WHAT YOU ARE ASKED TO DO
Leave the pictures aside. Retype exactly the lines from the top of the data below through the one holding "The height and width of the screenshot is (499, 583).".

SUPPLIED RECORDS
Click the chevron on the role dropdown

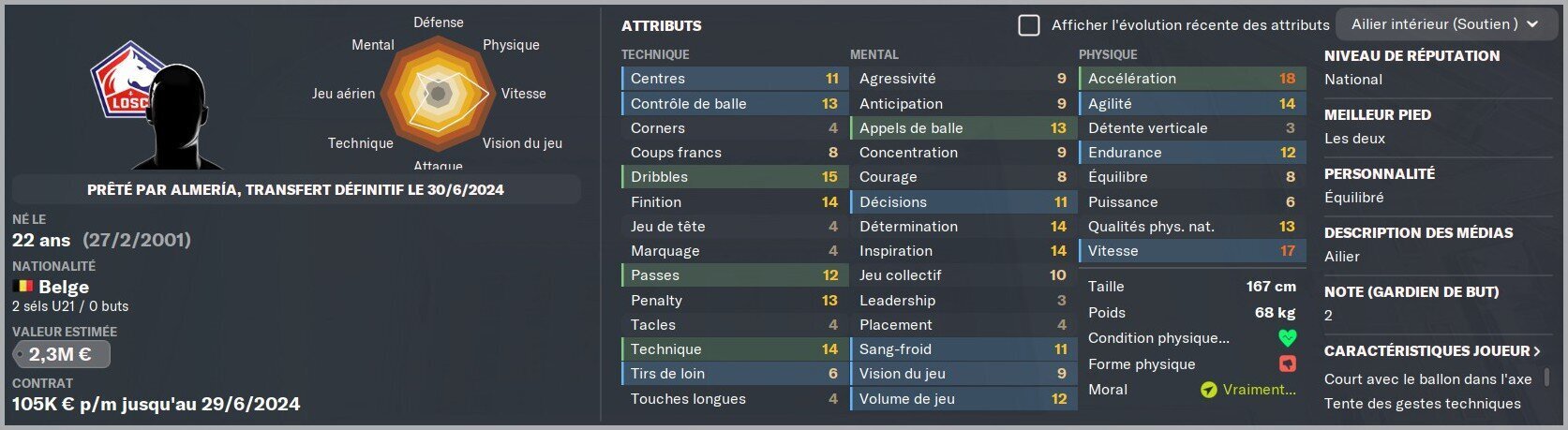[x=1533, y=24]
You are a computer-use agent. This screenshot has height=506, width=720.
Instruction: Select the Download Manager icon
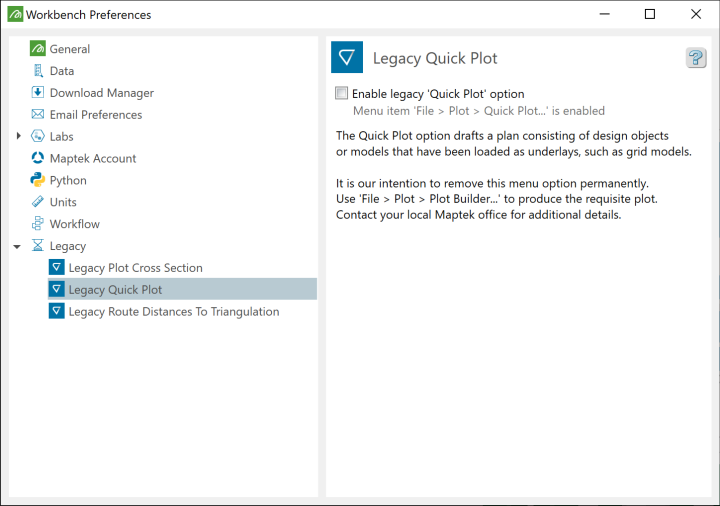[x=38, y=93]
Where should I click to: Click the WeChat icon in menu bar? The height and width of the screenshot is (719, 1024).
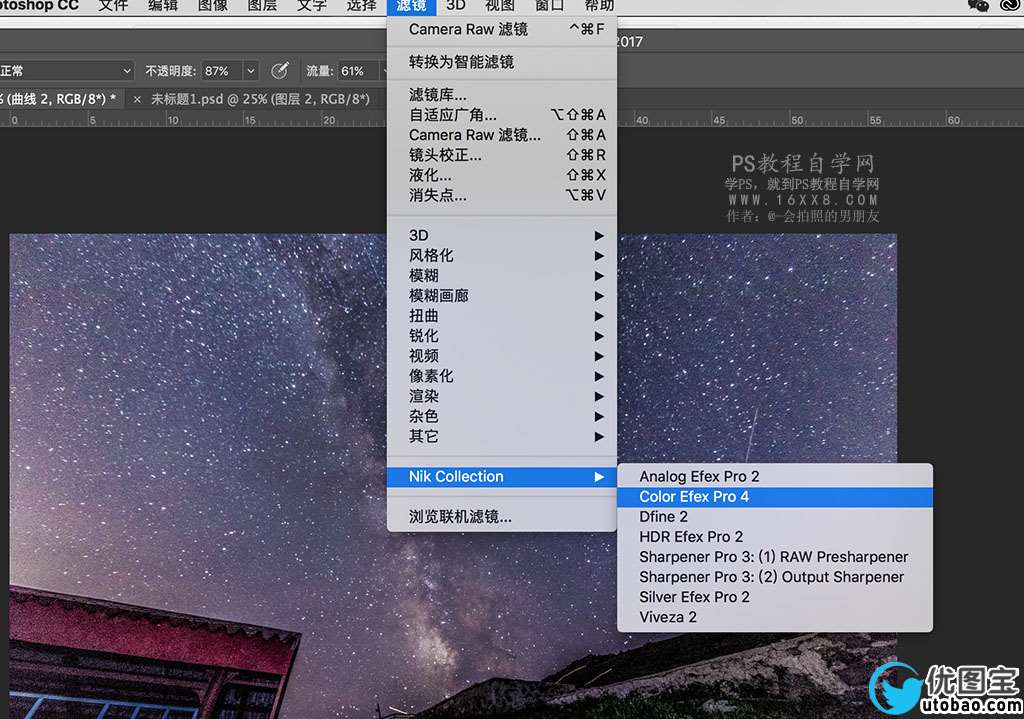click(979, 6)
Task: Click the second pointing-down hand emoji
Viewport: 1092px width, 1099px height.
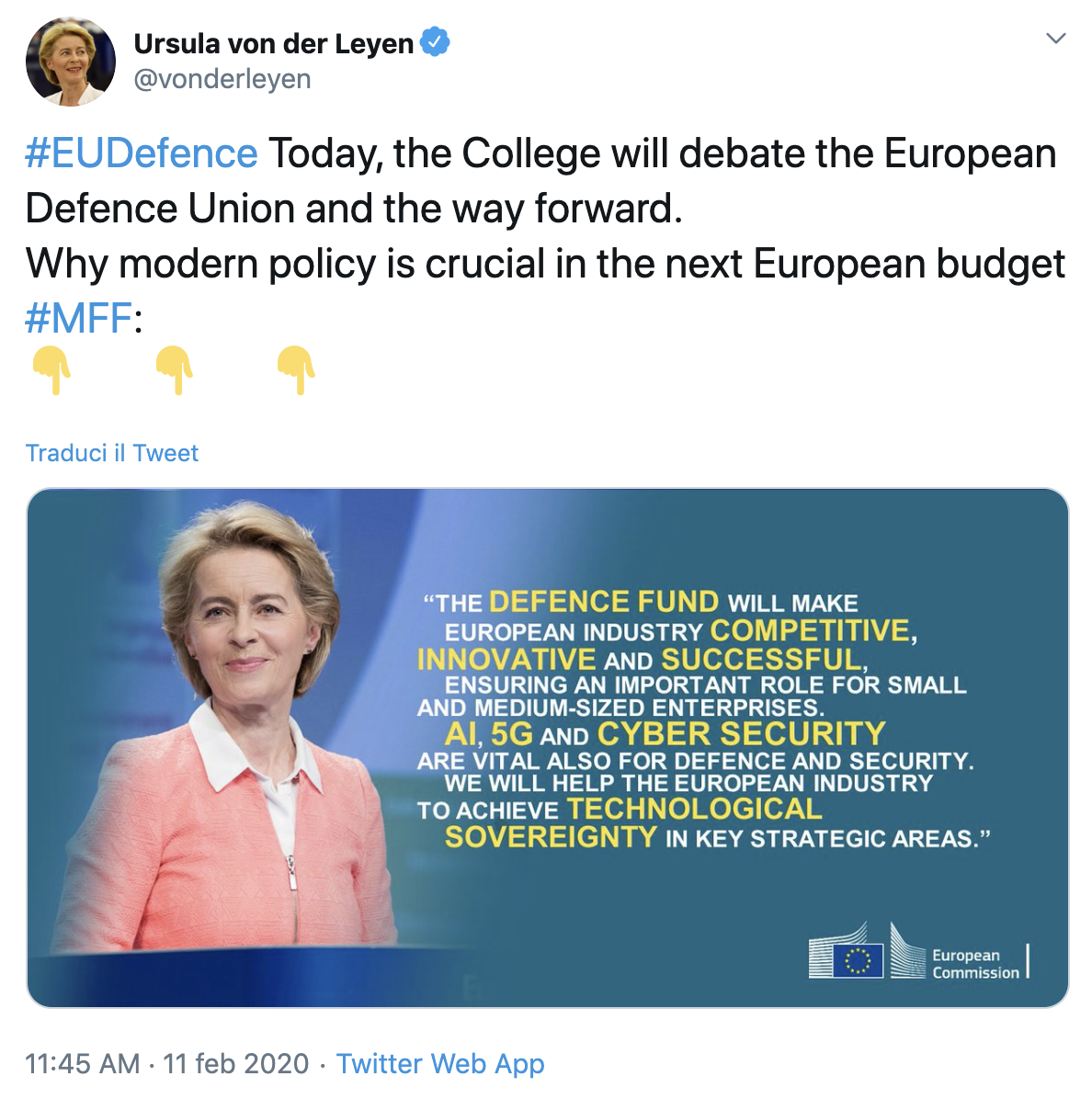Action: point(175,369)

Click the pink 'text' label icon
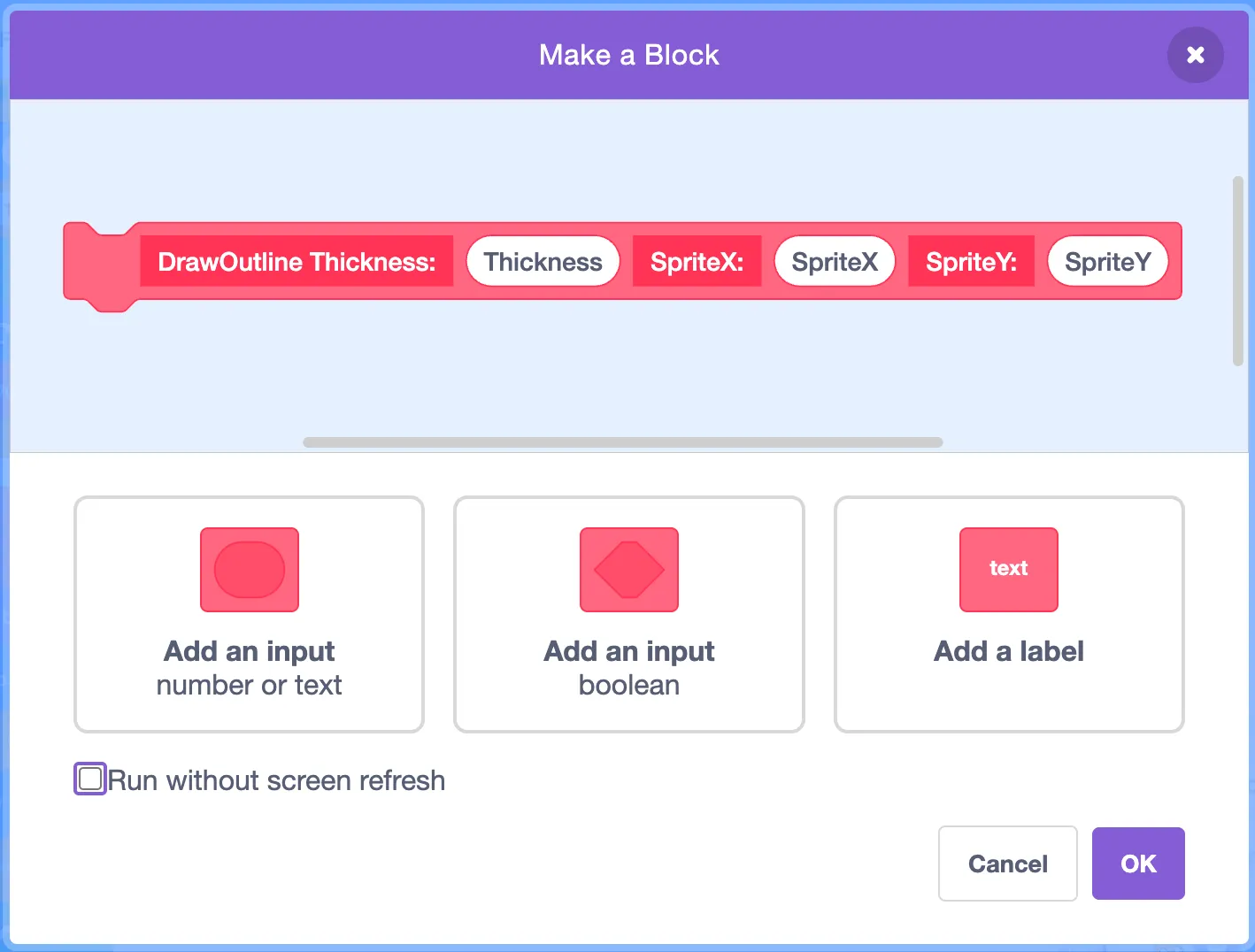pyautogui.click(x=1009, y=570)
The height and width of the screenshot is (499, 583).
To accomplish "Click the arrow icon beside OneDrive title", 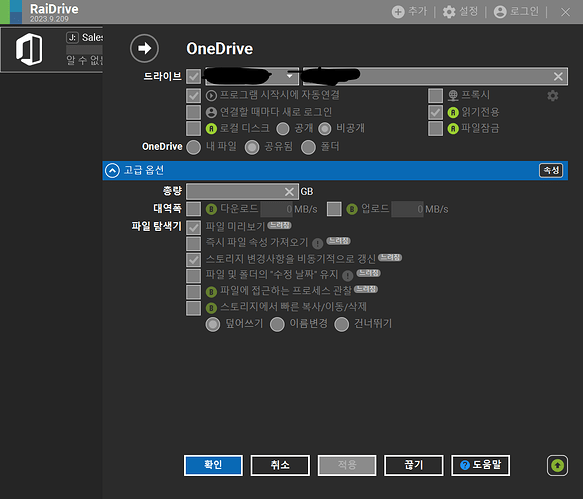I will click(x=144, y=48).
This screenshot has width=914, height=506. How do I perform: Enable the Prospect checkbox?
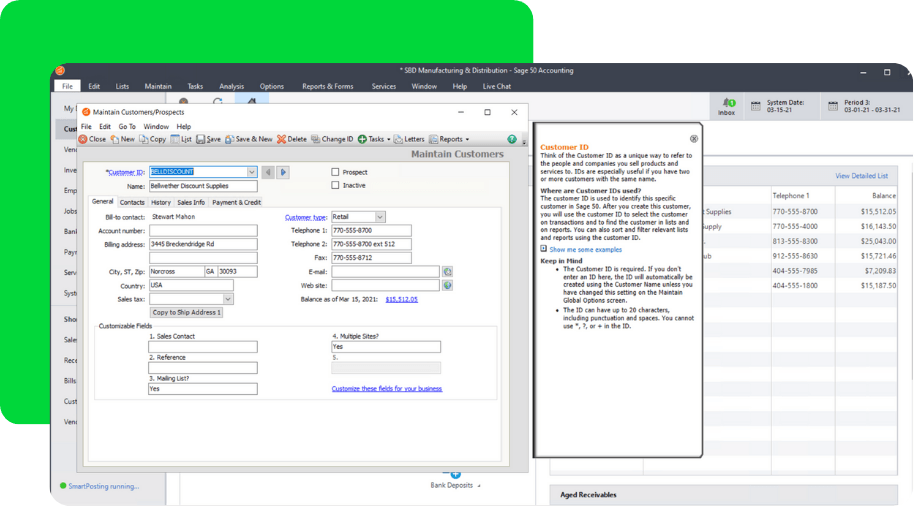pos(335,172)
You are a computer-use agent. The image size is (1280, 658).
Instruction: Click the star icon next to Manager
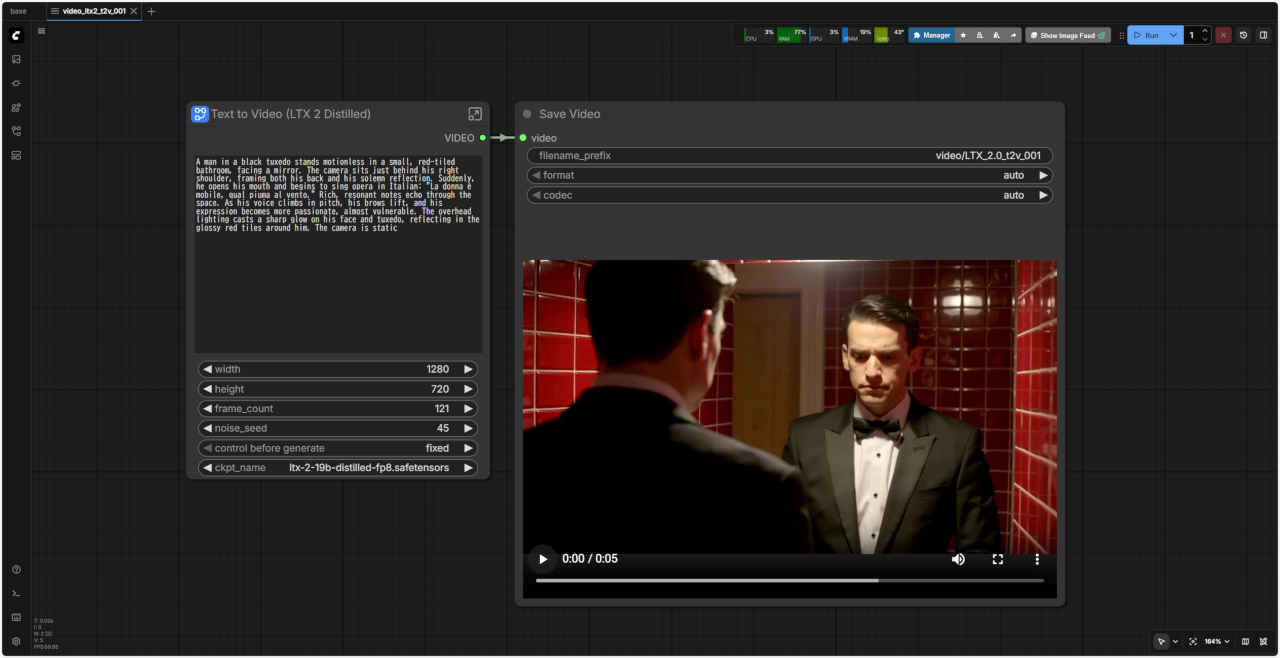point(963,35)
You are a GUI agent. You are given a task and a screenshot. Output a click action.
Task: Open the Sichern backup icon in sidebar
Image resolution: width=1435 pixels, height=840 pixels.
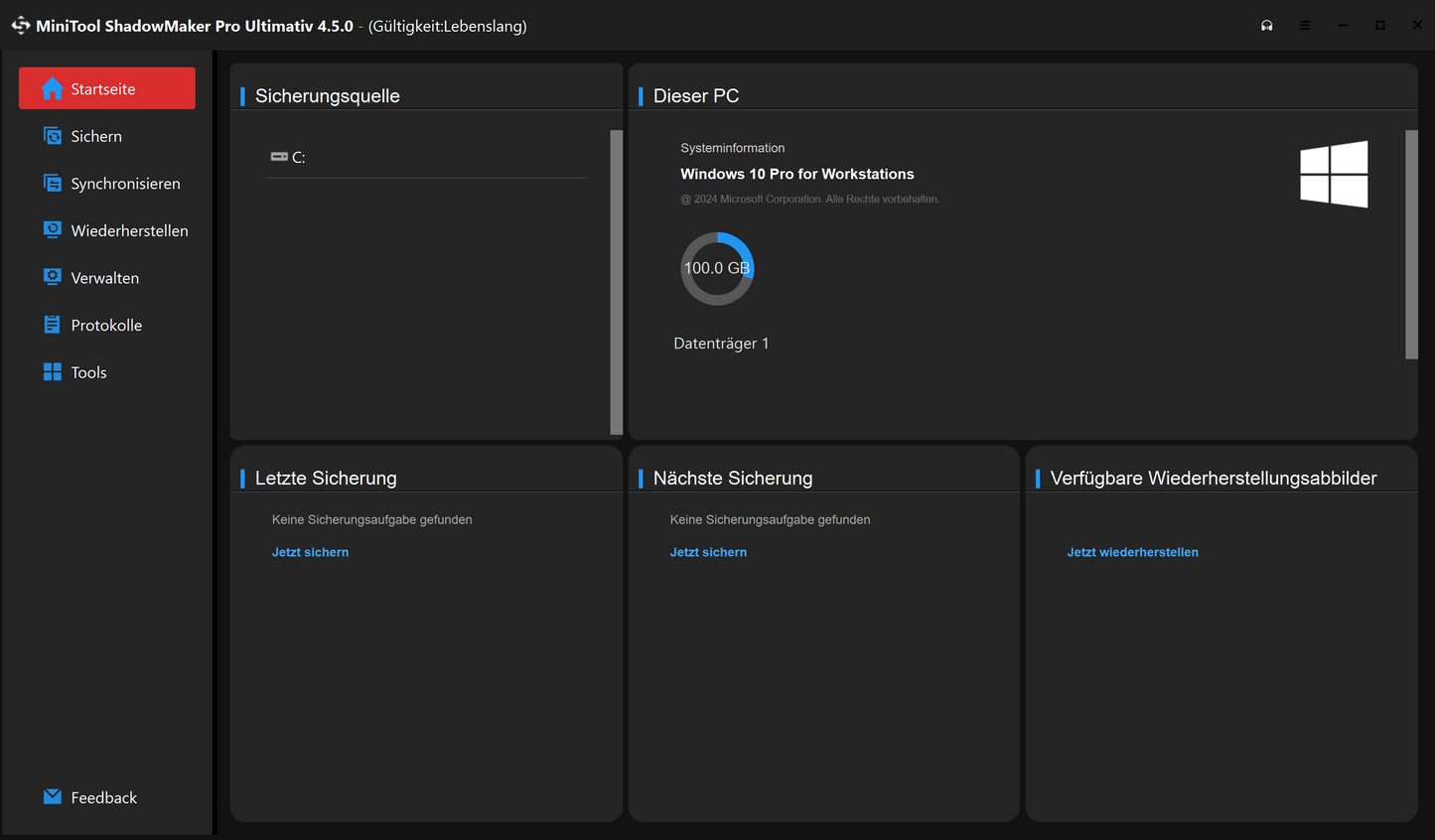(x=53, y=136)
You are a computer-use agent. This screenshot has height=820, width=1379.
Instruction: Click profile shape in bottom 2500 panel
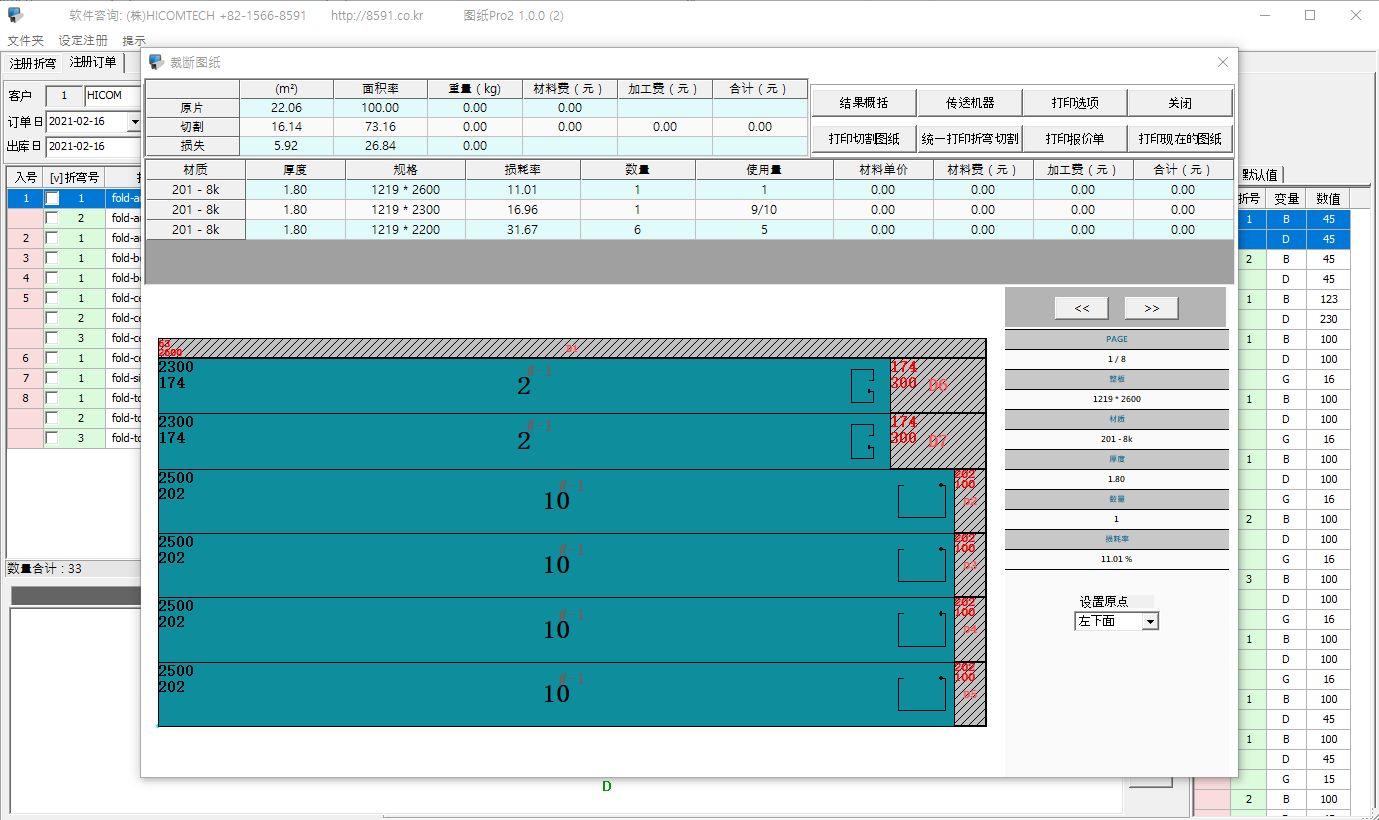[x=921, y=694]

SOLUTION TO THIS EXERCISE
Click the chevron on the role dropdown

[x=1533, y=24]
You are a computer-use agent. This screenshot has height=506, width=720.
Instruction: Select the Download Manager icon
[x=38, y=93]
Where should I click to: Click the WeChat icon in menu bar? The height and width of the screenshot is (719, 1024).
click(979, 6)
Task: Click the second pointing-down hand emoji
Viewport: 1092px width, 1099px height.
Action: point(175,369)

Click the pink 'text' label icon
pyautogui.click(x=1009, y=570)
The height and width of the screenshot is (499, 583).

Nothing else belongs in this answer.